El independentismo político debería aprender algunas cosas de las últimas elecciones autonómicas de Madrid. Isabel Díaz Ayuso es creíble y la izquierda española no lo es, el crédito siempre es muy difícil de conseguir y muy fácil de perder. Y para ser creíble ha dejado de lado las disquisiciones universitarias y eruditas sobre qué es y que no es la libertad, los sermones de Pablo Iglesias, y ha demostrado que tiene más los pies en el suelo que la mayoría de los políticos que se reían de ella, empezando por el papanatas de Pablo Casado. Gracias a una eficaz política comunicativa diseñada por Miguel Ángel Rodríguez, el antiguo asesor en comunicación de José María Aznar. No hay que olvidar a este elemento. Sin el runrún diario de los medios conservadores madrileños señalando la pura verdad, nada más que la verdad, que Pablo Iglesias es un farsante, no habrían logrado convencer al personal para ir a votar. Y es que la votación de Madrid ha sido un plebiscito. Y Díaz Ayuso, en cambio, se ha mostrado tal como es, sin maquillarse mucho, a la vez terrorífica y frágil, burlona, espontánea e intelectualmente limitada, sin exagerar. Y esto ha gustado, porque unas elecciones no son unas oposiciones a cátedra, ni un concurso de ideas y la gente vota lo que le da la gana.

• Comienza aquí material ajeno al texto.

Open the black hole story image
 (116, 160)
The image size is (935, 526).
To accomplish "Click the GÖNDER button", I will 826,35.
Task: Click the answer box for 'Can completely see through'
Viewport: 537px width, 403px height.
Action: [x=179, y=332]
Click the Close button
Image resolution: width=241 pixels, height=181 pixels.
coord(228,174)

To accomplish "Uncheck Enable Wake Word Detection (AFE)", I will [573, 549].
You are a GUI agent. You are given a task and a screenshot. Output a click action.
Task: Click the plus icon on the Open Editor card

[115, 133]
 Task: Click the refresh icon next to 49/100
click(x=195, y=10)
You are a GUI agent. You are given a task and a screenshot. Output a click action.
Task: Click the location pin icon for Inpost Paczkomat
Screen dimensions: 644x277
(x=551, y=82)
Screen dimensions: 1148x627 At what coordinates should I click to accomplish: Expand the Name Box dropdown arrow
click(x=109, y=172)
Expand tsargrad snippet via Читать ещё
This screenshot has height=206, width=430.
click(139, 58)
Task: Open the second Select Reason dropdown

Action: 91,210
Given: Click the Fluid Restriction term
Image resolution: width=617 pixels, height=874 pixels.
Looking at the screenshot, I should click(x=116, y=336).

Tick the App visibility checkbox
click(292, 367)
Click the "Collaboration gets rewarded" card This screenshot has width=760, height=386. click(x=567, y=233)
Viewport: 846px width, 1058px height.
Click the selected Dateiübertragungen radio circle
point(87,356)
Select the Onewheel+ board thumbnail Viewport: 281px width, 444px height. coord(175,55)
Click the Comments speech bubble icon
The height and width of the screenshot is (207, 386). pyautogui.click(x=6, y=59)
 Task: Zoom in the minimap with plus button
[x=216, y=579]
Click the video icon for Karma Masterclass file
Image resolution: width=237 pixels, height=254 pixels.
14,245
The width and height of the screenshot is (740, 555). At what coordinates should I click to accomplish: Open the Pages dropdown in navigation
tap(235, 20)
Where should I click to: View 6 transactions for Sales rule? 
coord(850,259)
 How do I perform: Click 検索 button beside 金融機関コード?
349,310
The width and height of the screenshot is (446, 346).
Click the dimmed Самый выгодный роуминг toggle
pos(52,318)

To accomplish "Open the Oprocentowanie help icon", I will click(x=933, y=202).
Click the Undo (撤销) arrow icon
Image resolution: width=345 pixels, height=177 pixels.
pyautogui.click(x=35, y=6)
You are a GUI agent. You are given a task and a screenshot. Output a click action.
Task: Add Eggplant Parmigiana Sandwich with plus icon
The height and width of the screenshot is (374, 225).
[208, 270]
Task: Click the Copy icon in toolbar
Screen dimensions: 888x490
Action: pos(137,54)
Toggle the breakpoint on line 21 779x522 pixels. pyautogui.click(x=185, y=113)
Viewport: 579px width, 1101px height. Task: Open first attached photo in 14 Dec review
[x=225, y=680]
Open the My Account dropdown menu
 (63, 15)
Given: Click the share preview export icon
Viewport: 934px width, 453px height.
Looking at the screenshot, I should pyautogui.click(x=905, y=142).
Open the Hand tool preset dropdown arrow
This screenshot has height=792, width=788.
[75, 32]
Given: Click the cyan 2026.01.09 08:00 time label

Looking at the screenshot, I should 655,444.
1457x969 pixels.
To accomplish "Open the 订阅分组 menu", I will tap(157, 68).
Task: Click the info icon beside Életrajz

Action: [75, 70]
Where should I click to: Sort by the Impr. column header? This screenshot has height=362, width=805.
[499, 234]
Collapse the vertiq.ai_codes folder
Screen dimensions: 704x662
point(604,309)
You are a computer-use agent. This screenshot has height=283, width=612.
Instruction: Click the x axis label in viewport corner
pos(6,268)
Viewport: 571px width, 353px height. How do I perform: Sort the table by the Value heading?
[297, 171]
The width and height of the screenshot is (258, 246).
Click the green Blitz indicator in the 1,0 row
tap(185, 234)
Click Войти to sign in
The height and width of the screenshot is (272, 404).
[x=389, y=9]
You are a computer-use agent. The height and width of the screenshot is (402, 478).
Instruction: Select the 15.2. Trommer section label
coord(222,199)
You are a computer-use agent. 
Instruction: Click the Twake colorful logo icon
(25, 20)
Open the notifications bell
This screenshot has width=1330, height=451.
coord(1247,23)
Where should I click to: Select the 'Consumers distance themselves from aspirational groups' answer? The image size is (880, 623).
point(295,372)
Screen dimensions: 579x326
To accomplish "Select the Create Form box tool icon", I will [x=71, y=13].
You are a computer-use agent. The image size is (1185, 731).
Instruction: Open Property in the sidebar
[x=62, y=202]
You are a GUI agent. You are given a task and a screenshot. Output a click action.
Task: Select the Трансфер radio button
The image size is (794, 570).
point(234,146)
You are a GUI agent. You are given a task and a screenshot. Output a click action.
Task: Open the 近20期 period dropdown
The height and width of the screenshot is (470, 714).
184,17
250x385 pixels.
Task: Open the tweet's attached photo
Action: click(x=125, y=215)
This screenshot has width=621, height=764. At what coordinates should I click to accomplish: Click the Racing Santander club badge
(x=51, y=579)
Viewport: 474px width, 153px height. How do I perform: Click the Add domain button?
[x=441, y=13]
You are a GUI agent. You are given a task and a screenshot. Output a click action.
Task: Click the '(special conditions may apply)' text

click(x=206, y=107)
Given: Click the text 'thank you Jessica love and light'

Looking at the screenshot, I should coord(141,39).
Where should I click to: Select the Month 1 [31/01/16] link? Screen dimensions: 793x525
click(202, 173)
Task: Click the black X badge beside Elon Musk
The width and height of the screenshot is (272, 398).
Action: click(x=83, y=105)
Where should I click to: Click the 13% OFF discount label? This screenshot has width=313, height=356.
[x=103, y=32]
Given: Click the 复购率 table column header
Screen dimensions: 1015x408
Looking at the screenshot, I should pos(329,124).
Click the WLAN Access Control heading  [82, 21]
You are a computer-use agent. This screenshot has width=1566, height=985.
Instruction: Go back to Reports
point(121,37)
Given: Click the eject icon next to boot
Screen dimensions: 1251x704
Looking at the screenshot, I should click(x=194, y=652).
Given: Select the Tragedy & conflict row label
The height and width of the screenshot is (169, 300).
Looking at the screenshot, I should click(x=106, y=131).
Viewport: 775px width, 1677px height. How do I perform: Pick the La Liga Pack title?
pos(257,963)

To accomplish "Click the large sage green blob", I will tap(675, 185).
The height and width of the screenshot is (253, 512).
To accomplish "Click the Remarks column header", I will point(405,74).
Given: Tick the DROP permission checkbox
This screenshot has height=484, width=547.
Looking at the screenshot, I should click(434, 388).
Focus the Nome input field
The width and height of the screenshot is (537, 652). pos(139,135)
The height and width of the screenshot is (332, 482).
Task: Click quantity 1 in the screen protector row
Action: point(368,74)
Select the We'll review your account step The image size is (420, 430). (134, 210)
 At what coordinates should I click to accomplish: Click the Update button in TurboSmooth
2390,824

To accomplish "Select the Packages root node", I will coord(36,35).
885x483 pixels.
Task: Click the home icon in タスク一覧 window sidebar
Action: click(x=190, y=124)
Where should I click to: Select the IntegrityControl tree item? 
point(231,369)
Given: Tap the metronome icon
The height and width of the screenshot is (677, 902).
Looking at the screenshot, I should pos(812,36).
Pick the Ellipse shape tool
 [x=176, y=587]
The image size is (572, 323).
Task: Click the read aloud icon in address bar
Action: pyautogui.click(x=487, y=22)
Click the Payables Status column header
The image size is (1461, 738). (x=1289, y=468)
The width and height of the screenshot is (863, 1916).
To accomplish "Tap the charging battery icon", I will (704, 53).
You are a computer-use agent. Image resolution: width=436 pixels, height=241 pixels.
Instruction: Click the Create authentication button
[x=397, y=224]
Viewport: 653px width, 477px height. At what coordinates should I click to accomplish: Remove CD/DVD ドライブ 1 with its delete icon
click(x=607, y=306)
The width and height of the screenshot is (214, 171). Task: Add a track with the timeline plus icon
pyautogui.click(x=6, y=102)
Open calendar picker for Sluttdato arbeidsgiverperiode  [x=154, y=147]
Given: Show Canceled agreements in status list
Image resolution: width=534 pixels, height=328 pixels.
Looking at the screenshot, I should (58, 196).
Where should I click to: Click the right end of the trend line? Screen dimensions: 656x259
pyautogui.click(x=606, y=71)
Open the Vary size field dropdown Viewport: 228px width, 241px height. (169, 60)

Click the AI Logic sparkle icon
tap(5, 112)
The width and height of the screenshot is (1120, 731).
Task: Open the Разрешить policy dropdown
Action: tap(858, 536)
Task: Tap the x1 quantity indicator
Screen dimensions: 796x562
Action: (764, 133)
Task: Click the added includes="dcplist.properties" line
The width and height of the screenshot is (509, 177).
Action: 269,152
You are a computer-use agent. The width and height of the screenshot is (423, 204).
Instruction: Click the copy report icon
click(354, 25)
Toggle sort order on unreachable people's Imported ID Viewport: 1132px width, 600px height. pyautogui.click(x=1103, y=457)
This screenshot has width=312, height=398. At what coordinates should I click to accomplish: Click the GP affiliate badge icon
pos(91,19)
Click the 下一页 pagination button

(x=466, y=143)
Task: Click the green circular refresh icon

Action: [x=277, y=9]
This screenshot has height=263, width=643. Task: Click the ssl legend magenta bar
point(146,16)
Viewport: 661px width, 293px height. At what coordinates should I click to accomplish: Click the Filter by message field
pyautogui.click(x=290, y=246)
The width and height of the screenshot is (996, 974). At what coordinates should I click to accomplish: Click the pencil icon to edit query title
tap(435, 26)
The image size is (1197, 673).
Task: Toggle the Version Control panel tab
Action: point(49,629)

Un momento. Sin unos medios de comunicación que hayan explicado perfectamente, sin caer nunca en la propaganda, quién es y qué quiere hacer Díaz Ayuso, nunca habría conseguido una victoria electoral tan importante. La propaganda siempre es contraproducente porque, hay que insistir, la gente vota lo que le da la gana y desconfía de los platos precocinados. Díaz Ayuso ha dejado de lado las grandes palabras, las grandes ideas y se ha centrado en la ilusión. En la ilusión que mañana será otro día y que saldremos adelante. Muy sencillo. Es una política tan facha como ustedes quieran pero que se muestra desacomplejada, simpática, en contraste con la cara de mala leche perpetua de un Albert Rivera o de un Pablo Iglesias, durante los últimos años siempre malcarado, abatido, amargado, siempre psicológicamente hundido. Ha ganado Díaz Ayuso porque ha sabido transmitir ilusión gracias a una buena política comunicativa. Si algún día Carles Puigdemont, periodista, entiende que un líder debe generar permanentemente ilusión, como De Gaulle en Londres, como Kennedy en Los Angeles, y que el sermón de la legitimidad, y de la penita, tiene las piernas muy cortas, será muy provechoso.